Saved entries:
--

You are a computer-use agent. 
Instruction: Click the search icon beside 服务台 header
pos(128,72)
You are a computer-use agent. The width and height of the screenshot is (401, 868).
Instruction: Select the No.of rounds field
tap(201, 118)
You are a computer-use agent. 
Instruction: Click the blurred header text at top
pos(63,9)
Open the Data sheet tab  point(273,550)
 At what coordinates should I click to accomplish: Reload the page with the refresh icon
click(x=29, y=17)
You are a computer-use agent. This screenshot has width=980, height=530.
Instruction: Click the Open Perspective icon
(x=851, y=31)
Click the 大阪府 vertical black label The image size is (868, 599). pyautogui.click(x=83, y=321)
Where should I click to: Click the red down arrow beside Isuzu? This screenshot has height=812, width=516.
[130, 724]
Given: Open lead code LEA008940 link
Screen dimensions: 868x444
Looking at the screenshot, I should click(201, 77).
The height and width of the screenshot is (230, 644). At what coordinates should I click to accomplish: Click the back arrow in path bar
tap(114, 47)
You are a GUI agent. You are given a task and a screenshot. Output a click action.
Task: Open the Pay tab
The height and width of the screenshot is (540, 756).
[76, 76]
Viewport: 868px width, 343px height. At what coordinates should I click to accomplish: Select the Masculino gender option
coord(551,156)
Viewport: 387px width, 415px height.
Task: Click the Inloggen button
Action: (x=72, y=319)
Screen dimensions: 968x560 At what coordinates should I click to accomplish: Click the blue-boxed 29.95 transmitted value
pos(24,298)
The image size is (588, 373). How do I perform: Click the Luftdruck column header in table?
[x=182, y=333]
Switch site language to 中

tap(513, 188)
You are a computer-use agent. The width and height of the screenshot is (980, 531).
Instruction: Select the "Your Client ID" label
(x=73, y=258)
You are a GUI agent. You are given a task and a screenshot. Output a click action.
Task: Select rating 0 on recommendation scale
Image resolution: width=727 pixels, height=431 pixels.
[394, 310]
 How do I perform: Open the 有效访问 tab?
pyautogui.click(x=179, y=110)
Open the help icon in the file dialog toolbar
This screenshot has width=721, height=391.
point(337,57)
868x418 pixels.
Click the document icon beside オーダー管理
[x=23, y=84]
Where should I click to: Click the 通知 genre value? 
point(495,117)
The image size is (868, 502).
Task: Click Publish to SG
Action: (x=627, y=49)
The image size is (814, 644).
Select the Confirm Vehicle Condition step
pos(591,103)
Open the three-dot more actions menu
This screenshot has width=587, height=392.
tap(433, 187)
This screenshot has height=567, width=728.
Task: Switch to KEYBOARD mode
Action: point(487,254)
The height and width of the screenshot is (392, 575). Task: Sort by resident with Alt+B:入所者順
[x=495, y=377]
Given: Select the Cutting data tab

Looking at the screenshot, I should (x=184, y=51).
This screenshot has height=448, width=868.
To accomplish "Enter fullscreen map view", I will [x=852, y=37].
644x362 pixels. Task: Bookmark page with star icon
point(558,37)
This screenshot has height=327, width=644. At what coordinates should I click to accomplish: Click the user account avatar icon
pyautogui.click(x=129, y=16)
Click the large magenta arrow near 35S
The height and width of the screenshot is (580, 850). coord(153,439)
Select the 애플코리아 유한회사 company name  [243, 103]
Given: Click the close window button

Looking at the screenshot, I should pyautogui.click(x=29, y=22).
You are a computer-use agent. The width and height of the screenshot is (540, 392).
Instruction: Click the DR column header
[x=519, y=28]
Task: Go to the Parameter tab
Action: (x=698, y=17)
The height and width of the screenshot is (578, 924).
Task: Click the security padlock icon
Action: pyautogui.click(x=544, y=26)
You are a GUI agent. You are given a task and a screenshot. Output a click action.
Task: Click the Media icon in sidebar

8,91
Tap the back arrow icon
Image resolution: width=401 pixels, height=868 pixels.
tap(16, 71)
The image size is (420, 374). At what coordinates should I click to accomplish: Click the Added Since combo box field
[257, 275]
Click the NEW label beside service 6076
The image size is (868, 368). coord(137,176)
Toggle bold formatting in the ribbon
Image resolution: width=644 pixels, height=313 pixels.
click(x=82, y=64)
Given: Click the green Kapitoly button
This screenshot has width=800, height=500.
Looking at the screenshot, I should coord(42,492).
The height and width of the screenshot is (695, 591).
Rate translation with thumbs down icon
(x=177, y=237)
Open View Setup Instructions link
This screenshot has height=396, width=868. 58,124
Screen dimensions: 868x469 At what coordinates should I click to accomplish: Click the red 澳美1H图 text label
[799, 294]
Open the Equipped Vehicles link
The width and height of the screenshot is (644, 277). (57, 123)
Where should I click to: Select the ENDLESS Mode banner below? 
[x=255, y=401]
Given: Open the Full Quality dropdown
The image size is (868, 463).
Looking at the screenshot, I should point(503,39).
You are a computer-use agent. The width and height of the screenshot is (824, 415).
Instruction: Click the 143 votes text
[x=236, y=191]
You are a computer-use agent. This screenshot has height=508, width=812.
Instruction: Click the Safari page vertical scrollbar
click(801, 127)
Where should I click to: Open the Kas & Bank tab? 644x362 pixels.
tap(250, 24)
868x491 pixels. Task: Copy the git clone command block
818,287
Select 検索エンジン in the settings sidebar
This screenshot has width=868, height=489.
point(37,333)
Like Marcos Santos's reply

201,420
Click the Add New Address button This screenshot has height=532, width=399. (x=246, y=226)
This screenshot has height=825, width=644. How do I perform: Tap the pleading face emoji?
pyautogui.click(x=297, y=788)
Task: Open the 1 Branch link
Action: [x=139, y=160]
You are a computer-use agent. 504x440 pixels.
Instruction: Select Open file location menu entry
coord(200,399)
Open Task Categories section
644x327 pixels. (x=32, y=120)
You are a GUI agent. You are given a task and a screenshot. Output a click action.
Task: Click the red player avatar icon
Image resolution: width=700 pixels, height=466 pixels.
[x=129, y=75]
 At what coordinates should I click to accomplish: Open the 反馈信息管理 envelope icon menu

--

* _Exercise details_
The whole of the data must be given back word for word.

* _Output below_
You are a computer-use agent. 
Instruction: Click the search icon beside 服务台 header
pos(128,72)
You are a computer-use agent. The width and height of the screenshot is (401, 868).
Instruction: Select the No.of rounds field
tap(201, 118)
You are a computer-use agent. 
Instruction: Click the blurred header text at top
pos(63,9)
Open the Data sheet tab  point(273,550)
 At what coordinates should I click to accomplish: Reload the page with the refresh icon
click(x=29, y=17)
You are a computer-use agent. This screenshot has width=980, height=530.
Instruction: Click the Open Perspective icon
(x=851, y=31)
Click the 大阪府 vertical black label The image size is (868, 599). pyautogui.click(x=83, y=321)
Where should I click to: Click the red down arrow beside Isuzu? This screenshot has height=812, width=516.
[130, 724]
Given: Open lead code LEA008940 link
Screen dimensions: 868x444
Looking at the screenshot, I should click(201, 77).
The height and width of the screenshot is (230, 644). At what coordinates should I click to accomplish: Click the back arrow in path bar
tap(114, 47)
You are a GUI agent. You are given a task and a screenshot. Output a click action.
Task: Open the Pay tab
The height and width of the screenshot is (540, 756).
[76, 76]
Viewport: 868px width, 343px height. At what coordinates should I click to accomplish: Select the Masculino gender option
coord(551,156)
Viewport: 387px width, 415px height.
Task: Click the Inloggen button
Action: (x=72, y=319)
Screen dimensions: 968x560 At what coordinates should I click to accomplish: Click the blue-boxed 29.95 transmitted value
pos(24,298)
The image size is (588, 373). How do I perform: Click the Luftdruck column header in table?
[x=182, y=333]
Switch site language to 中

tap(513, 188)
You are a computer-use agent. The width and height of the screenshot is (980, 531).
Instruction: Select the "Your Client ID" label
(x=73, y=258)
You are a GUI agent. You are given a task and a screenshot. Output a click action.
Task: Select rating 0 on recommendation scale
Image resolution: width=727 pixels, height=431 pixels.
[394, 310]
 How do I perform: Open the 有效访问 tab?
pyautogui.click(x=179, y=110)
Open the help icon in the file dialog toolbar
This screenshot has width=721, height=391.
point(337,57)
868x418 pixels.
Click the document icon beside オーダー管理
[x=23, y=84]
Where should I click to: Click the 通知 genre value? 
point(495,117)
The image size is (868, 502).
Task: Click Publish to SG
Action: (x=627, y=49)
The image size is (814, 644).
Select the Confirm Vehicle Condition step
pos(591,103)
Open the three-dot more actions menu
This screenshot has width=587, height=392.
tap(433, 187)
This screenshot has height=567, width=728.
Task: Switch to KEYBOARD mode
Action: point(487,254)
The height and width of the screenshot is (392, 575). Task: Sort by resident with Alt+B:入所者順
[x=495, y=377]
Given: Select the Cutting data tab

Looking at the screenshot, I should (x=184, y=51).
This screenshot has height=448, width=868.
To accomplish "Enter fullscreen map view", I will [x=852, y=37].
644x362 pixels. Task: Bookmark page with star icon
point(558,37)
This screenshot has height=327, width=644. At what coordinates should I click to accomplish: Click the user account avatar icon
pyautogui.click(x=129, y=16)
Click the large magenta arrow near 35S
The height and width of the screenshot is (580, 850). coord(153,439)
Select the 애플코리아 유한회사 company name  [243, 103]
Given: Click the close window button

Looking at the screenshot, I should pyautogui.click(x=29, y=22).
You are a computer-use agent. The width and height of the screenshot is (540, 392).
Instruction: Click the DR column header
[x=519, y=28]
Task: Go to the Parameter tab
Action: (x=698, y=17)
The height and width of the screenshot is (578, 924).
Task: Click the security padlock icon
Action: pyautogui.click(x=544, y=26)
You are a GUI agent. You are given a task and a screenshot. Output a click action.
Task: Click the Media icon in sidebar

8,91
Tap the back arrow icon
Image resolution: width=401 pixels, height=868 pixels.
tap(16, 71)
The image size is (420, 374). At what coordinates should I click to accomplish: Click the Added Since combo box field
[257, 275]
Click the NEW label beside service 6076
The image size is (868, 368). coord(137,176)
Toggle bold formatting in the ribbon
Image resolution: width=644 pixels, height=313 pixels.
click(x=82, y=64)
Given: Click the green Kapitoly button
This screenshot has width=800, height=500.
Looking at the screenshot, I should coord(42,492).
The height and width of the screenshot is (695, 591).
Rate translation with thumbs down icon
(x=177, y=237)
Open View Setup Instructions link
This screenshot has height=396, width=868. 58,124
Screen dimensions: 868x469 At what coordinates should I click to accomplish: Click the red 澳美1H图 text label
[799, 294]
Open the Equipped Vehicles link
The width and height of the screenshot is (644, 277). (57, 123)
Where should I click to: Select the ENDLESS Mode banner below? 
[x=255, y=401]
Given: Open the Full Quality dropdown
The image size is (868, 463).
Looking at the screenshot, I should point(503,39).
You are a computer-use agent. The width and height of the screenshot is (824, 415).
Instruction: Click the 143 votes text
[x=236, y=191]
You are a computer-use agent. This screenshot has height=508, width=812.
Instruction: Click the Safari page vertical scrollbar
click(801, 127)
Where should I click to: Open the Kas & Bank tab? 644x362 pixels.
tap(250, 24)
868x491 pixels. Task: Copy the git clone command block
818,287
Select 検索エンジン in the settings sidebar
This screenshot has width=868, height=489.
point(37,333)
Like Marcos Santos's reply

201,420
Click the Add New Address button This screenshot has height=532, width=399. (x=246, y=226)
This screenshot has height=825, width=644. How do I perform: Tap the pleading face emoji?
pyautogui.click(x=297, y=788)
Task: Open the 1 Branch link
Action: [x=139, y=160]
You are a computer-use agent. 504x440 pixels.
Instruction: Select Open file location menu entry
coord(200,399)
Open Task Categories section
644x327 pixels. (x=32, y=120)
You are a GUI agent. You are given a task and a screenshot. Output a click action.
Task: Click the red player avatar icon
Image resolution: width=700 pixels, height=466 pixels.
[x=129, y=75]
 At what coordinates should I click to accomplish: Open the 反馈信息管理 envelope icon menu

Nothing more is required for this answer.